Set almost entirely in Belgrade, Serbia, the movie converges on a corrupt former general Arkady Federov (Lazar Ristovski) and his potential ascension to the Russian presidency. Seeking to clear any evidence of the atrocities he committed during the Second Chechen War, Federov targets an old flame of Devereaux’s whom the CIA also has a vested interest in. Devereaux himself comes out of retirement only in time to witness her catch a bullet through the windshield of their getaway vehicle.
Luke Bracey plays Mason, a killing hand employed by the CIA who also happens to be Devereaux’s former protege. At one point in the film Mason is praised for his reliance as a “weapon,” but I contend his ‘80s action movie haircut remains by far the most reliable thing about him.
Mixed up in the proceedings is Olga Kurylenko as Alice, who aptly captures the panic of not being able to process things as quickly as those around you, which is a pervasive feeling instilled by The November Man.

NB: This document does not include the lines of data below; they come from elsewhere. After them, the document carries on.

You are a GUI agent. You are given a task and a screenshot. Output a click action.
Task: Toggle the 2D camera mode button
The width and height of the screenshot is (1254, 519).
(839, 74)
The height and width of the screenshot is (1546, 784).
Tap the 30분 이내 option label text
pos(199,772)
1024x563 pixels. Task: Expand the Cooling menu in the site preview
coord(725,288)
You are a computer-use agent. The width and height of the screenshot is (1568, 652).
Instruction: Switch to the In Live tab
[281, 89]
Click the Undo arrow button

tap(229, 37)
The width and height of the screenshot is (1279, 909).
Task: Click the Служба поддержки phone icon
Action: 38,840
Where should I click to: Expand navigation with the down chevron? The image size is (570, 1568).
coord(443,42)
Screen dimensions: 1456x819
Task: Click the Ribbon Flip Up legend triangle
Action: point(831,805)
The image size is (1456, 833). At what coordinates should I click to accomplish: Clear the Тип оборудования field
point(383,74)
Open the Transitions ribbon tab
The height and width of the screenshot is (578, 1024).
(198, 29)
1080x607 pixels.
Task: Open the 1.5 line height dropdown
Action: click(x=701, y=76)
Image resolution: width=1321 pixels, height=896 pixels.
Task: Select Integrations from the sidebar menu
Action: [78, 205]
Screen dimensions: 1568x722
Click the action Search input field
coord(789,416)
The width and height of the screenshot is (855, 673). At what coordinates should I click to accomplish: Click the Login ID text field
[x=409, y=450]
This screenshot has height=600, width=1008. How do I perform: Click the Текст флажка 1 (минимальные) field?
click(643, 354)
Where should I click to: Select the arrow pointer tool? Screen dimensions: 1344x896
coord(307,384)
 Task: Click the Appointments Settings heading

The plot is nonsensical stuff, its mechanics blunt and stunted as if someone copy-pasted dictionary definitions of stale beer tropes like “gritty,” “edgy” and “morally ambiguous” directly into the screenplay and called it good.
Good, this ain’t.
The movie outstays its welcome early on—while the body count is still in single digits—and if by the end you aren’t begging for it to stop you’re certainly not wondering what it all means.
“They knew the risks,” Devereaux grumbles when confronted about his recently-deceased colleagues. “We all did.”
Reflective of Devereaux’s too-cool-for-spy-school posturing, The November Man doesn’t care what I think of it. In fact, it would probably prefer I didn’t have any thoughts at all.
If only it would leave me alone about it.